Task details: Lines from the line with "Open the notifications" to the line with "Task: Click the 潜水中心 diving mask icon" in the entries below, and only those, must be output exactly, with both ends included.
(Data extract begins)
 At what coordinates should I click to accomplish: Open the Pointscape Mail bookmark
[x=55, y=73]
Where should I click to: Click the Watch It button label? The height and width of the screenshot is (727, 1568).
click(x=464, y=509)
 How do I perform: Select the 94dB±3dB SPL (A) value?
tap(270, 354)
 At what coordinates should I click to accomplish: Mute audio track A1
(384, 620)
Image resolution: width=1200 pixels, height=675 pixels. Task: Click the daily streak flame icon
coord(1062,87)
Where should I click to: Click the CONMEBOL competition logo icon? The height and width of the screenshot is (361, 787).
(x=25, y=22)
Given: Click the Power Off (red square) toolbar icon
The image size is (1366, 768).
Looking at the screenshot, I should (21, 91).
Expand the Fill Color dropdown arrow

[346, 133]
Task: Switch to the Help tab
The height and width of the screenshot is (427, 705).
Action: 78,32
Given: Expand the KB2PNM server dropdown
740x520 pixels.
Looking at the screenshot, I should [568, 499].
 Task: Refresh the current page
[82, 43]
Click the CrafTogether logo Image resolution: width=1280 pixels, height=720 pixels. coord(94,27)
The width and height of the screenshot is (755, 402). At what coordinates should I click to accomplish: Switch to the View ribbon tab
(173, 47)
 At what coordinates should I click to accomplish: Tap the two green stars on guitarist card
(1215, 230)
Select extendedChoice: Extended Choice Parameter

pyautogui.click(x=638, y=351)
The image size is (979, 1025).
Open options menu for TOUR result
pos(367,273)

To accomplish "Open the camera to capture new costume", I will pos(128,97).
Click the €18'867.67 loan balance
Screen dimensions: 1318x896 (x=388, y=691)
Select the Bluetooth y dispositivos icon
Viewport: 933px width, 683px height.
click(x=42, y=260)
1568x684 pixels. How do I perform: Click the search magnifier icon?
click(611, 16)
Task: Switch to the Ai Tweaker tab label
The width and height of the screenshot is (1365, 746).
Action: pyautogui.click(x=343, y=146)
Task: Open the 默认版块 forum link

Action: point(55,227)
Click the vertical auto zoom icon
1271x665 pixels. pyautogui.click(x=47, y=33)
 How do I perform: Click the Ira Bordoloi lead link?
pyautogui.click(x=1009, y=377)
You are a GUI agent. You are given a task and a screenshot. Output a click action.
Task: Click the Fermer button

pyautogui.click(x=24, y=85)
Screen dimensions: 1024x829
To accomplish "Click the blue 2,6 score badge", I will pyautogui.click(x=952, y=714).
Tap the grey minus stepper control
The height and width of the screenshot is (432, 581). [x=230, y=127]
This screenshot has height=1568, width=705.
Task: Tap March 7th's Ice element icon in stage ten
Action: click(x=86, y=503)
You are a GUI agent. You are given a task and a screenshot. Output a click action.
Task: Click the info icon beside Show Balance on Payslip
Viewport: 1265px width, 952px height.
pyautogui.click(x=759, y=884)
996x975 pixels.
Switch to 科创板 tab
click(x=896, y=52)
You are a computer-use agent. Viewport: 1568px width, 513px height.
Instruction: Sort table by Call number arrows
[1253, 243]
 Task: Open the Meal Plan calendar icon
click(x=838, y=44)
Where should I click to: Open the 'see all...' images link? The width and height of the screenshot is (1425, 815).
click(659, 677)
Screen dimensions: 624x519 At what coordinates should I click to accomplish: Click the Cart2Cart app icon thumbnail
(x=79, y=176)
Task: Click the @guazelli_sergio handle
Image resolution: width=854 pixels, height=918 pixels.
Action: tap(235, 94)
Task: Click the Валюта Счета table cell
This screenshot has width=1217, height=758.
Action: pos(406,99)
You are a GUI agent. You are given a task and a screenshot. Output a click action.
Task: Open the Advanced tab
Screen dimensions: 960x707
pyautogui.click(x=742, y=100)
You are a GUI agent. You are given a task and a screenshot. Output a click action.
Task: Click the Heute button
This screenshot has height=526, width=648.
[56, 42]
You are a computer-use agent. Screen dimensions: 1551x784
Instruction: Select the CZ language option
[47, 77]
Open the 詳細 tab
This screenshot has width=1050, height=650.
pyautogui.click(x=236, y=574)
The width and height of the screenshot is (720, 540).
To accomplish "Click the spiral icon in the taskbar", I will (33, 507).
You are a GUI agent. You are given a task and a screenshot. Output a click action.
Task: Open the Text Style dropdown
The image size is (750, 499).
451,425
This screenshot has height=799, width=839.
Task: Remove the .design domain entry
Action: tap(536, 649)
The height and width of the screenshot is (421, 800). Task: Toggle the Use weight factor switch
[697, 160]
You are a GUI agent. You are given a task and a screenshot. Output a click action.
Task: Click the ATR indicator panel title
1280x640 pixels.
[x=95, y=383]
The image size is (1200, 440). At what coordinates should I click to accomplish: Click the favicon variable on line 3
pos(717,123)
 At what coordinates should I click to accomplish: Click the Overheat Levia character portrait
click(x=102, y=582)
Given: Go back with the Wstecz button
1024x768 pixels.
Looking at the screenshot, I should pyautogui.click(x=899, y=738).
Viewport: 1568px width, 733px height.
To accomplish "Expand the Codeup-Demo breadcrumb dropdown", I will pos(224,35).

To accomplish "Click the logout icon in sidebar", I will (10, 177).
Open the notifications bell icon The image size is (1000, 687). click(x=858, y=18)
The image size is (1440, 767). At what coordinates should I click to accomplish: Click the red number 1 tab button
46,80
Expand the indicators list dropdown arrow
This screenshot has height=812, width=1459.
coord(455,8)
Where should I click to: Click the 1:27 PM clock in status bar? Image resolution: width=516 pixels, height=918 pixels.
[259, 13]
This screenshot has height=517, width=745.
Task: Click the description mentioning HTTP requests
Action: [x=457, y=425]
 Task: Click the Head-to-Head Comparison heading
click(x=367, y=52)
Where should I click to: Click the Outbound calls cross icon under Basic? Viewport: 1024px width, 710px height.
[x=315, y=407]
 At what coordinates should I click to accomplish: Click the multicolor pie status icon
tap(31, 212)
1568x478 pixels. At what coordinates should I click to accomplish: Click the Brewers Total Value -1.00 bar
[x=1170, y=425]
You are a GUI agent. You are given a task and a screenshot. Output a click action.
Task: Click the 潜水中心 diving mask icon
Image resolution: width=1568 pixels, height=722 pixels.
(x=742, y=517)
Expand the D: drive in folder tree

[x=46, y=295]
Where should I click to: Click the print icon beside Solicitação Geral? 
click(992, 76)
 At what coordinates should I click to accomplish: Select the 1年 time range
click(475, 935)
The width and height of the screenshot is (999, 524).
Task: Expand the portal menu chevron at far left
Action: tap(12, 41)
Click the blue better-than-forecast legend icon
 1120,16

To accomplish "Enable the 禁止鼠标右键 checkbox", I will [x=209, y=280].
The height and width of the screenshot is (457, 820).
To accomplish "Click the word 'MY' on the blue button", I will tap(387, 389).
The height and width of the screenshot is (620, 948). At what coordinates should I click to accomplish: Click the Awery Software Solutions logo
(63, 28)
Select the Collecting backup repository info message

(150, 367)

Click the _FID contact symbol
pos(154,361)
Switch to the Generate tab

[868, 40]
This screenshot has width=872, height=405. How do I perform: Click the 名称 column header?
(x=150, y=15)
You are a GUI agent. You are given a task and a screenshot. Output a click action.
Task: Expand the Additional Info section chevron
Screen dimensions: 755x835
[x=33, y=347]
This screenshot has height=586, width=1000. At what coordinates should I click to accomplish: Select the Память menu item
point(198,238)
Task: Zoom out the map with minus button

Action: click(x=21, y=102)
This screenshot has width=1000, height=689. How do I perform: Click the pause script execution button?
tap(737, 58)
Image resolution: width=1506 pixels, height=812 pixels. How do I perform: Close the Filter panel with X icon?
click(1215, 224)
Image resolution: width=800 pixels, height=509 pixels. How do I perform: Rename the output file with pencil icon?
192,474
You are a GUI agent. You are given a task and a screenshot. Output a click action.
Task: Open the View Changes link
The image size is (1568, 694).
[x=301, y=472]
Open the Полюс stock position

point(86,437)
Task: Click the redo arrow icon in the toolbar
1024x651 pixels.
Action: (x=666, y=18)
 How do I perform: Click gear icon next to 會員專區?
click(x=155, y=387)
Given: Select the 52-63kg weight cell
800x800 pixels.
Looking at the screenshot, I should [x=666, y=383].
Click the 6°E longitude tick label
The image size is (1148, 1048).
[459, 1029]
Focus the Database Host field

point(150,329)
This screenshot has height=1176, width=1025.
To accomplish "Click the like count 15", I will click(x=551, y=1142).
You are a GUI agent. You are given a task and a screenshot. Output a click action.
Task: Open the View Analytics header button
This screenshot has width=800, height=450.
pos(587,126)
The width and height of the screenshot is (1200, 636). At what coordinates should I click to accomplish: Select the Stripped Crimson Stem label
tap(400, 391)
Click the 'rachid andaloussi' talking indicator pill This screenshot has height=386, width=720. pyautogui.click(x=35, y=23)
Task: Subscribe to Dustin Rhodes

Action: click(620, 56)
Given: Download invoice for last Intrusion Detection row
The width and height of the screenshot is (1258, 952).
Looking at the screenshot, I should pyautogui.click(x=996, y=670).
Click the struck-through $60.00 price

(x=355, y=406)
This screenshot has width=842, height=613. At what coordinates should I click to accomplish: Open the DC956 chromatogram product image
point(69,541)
(Data extract ends)
Solution to this task:
Open the notifications bell icon The image size is (1000, 687). click(x=858, y=18)
The image size is (1440, 767). At what coordinates should I click to accomplish: Click the red number 1 tab button
46,80
Expand the indicators list dropdown arrow
This screenshot has height=812, width=1459.
coord(455,8)
Where should I click to: Click the 1:27 PM clock in status bar? Image resolution: width=516 pixels, height=918 pixels.
[259, 13]
This screenshot has height=517, width=745.
Task: Click the description mentioning HTTP requests
Action: [x=457, y=425]
 Task: Click the Head-to-Head Comparison heading
click(x=367, y=52)
Where should I click to: Click the Outbound calls cross icon under Basic? Viewport: 1024px width, 710px height.
[x=315, y=407]
 At what coordinates should I click to accomplish: Click the multicolor pie status icon
tap(31, 212)
1568x478 pixels. At what coordinates should I click to accomplish: Click the Brewers Total Value -1.00 bar
[x=1170, y=425]
You are a GUI agent. You are given a task and a screenshot. Output a click action.
Task: Click the 潜水中心 diving mask icon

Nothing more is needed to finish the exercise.